═══ EXERCISE MATERIALS

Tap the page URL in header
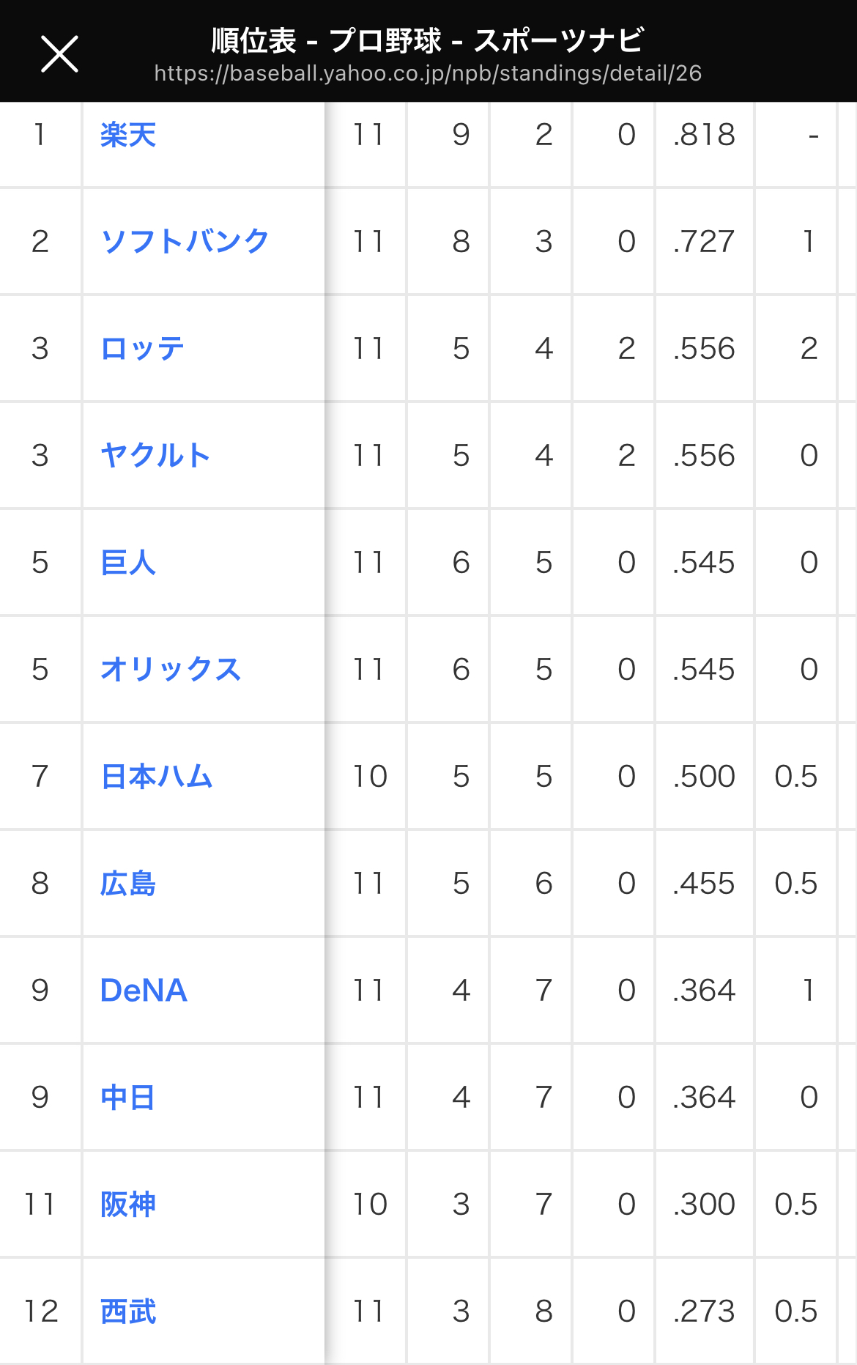Image resolution: width=857 pixels, height=1365 pixels. pos(428,73)
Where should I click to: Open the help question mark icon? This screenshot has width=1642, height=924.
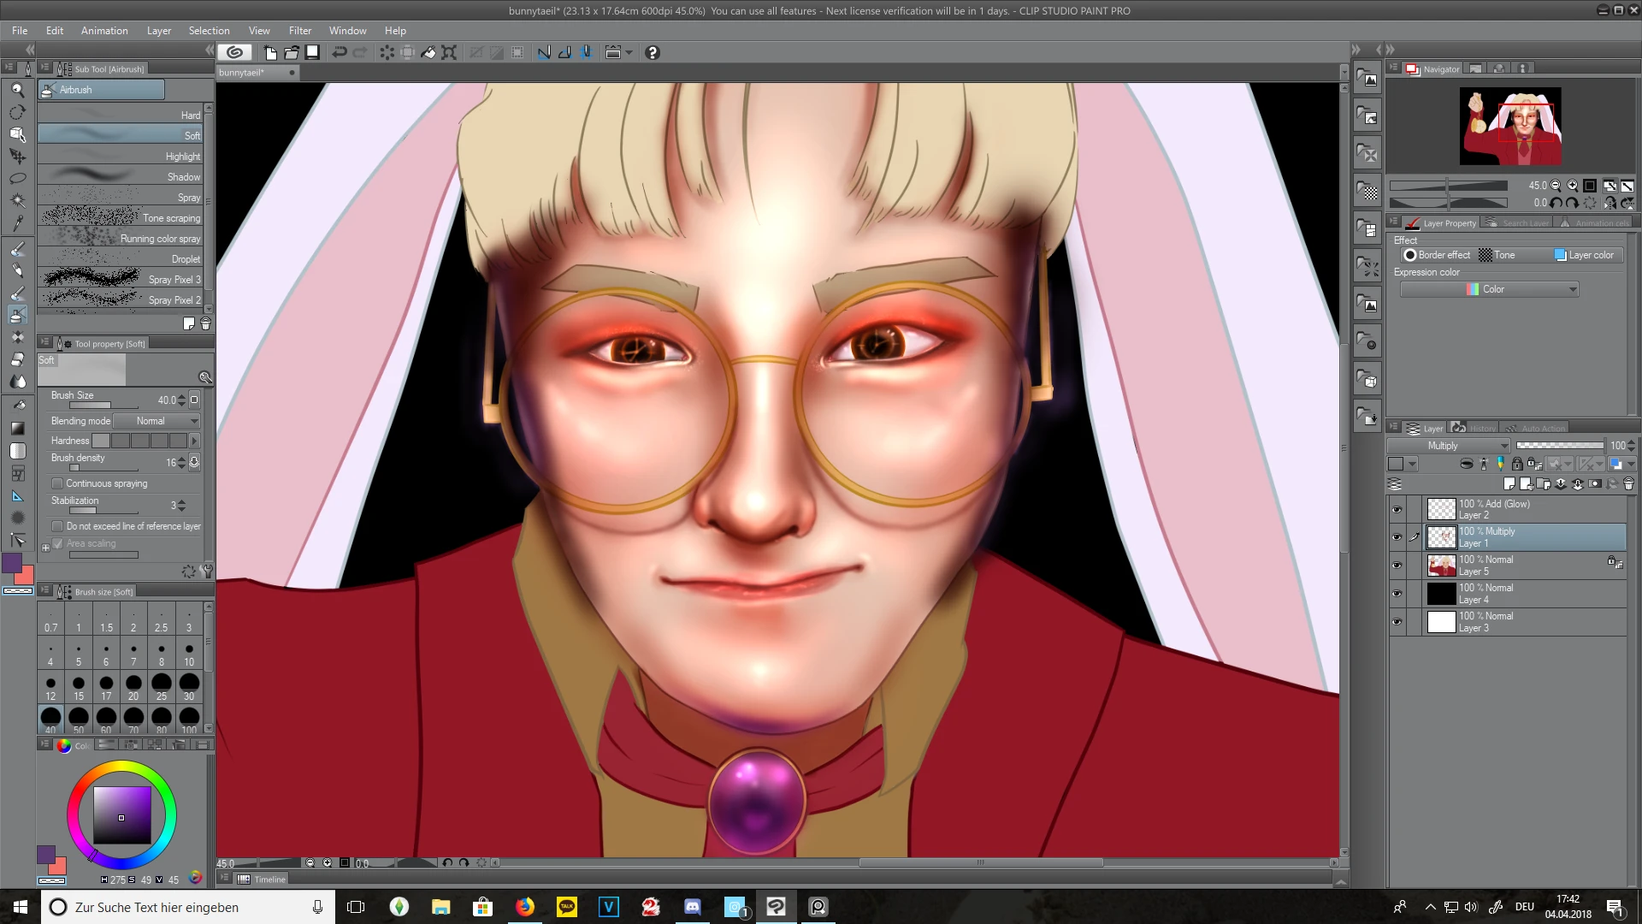pyautogui.click(x=653, y=53)
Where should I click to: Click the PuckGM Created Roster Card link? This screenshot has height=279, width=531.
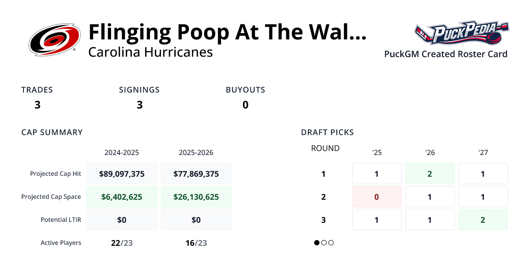coord(446,54)
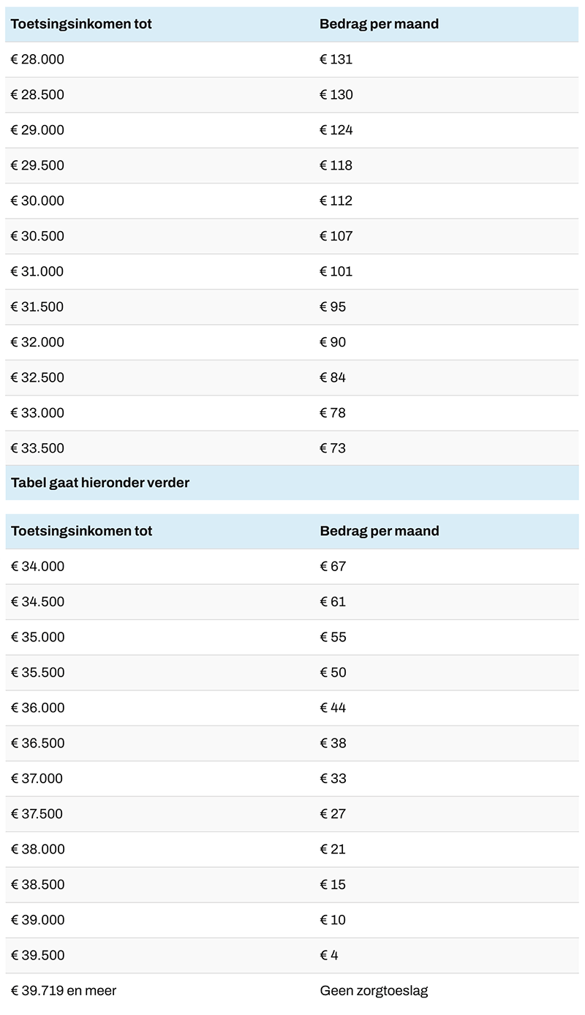Click the € 35.500 income cell
Screen dimensions: 585x1015
(x=37, y=672)
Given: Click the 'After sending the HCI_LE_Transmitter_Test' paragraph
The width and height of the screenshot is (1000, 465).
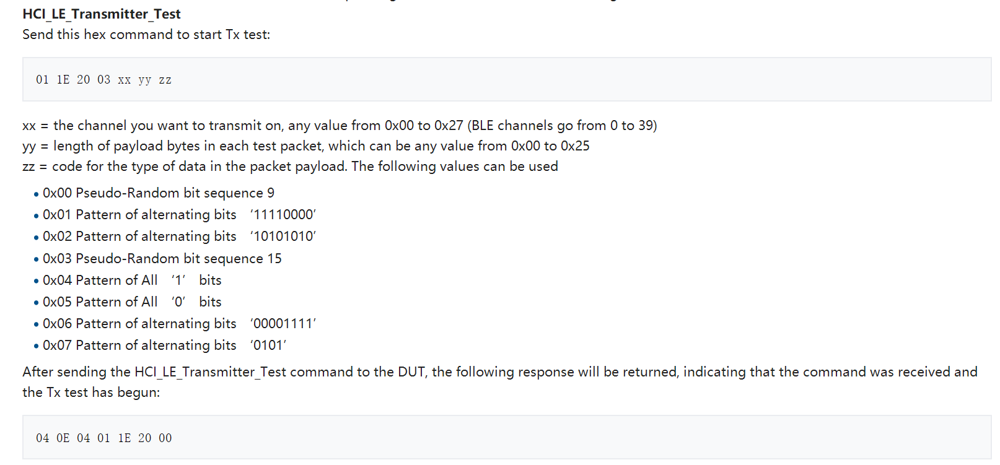Looking at the screenshot, I should 499,372.
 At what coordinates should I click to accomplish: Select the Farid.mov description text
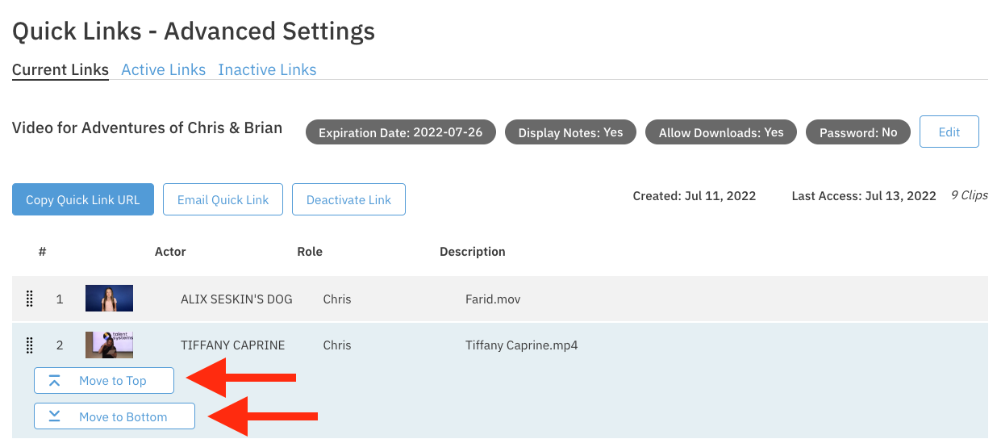pos(493,299)
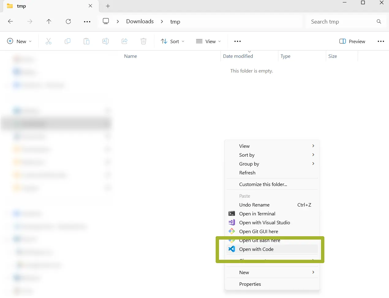Choose Properties from context menu
Screen dimensions: 389x298
click(x=250, y=284)
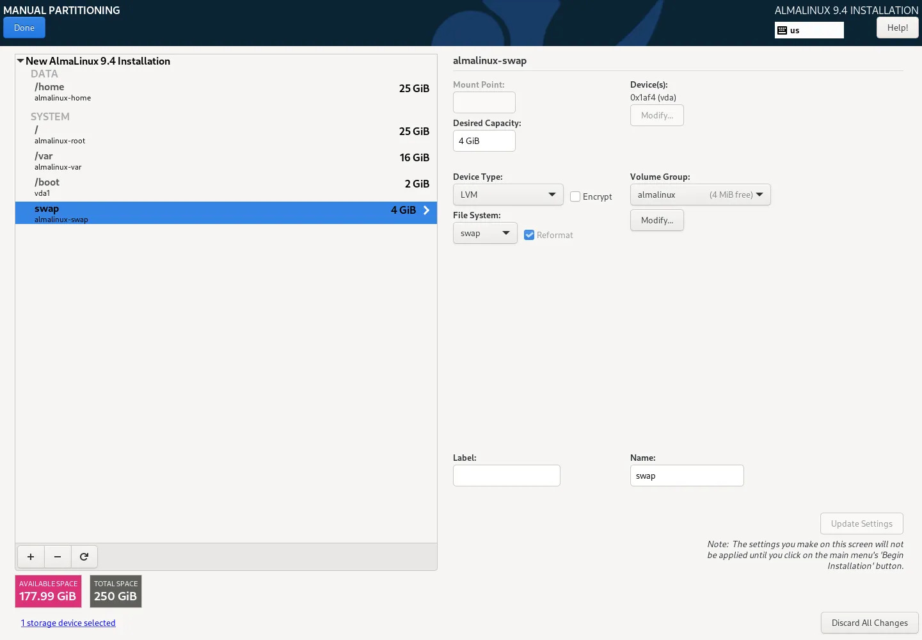Open the File System swap dropdown
Viewport: 922px width, 640px height.
point(484,233)
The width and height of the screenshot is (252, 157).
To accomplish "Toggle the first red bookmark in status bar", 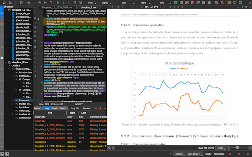I will 230,154.
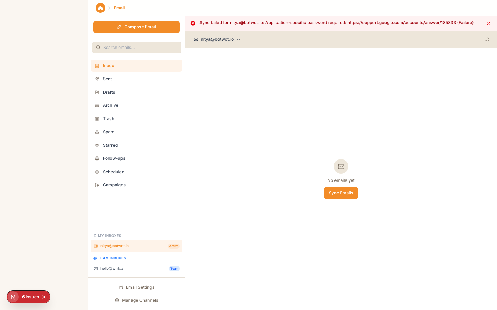Open the Scheduled emails folder
Image resolution: width=497 pixels, height=310 pixels.
click(113, 172)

══════

• [SHORT PROBLEM]: Starting at the first line of the rows, extract every line word for word and stop after the line that contains "pyautogui.click(x=653, y=53)". Leave the pictures out of your answer.

• [TASK RESPONSE]:
Tap the page URL in header
Image resolution: width=857 pixels, height=1365 pixels. pos(428,73)
Where should I click to: Open the help question mark icon? This screenshot has width=1642, height=924.
pyautogui.click(x=653, y=53)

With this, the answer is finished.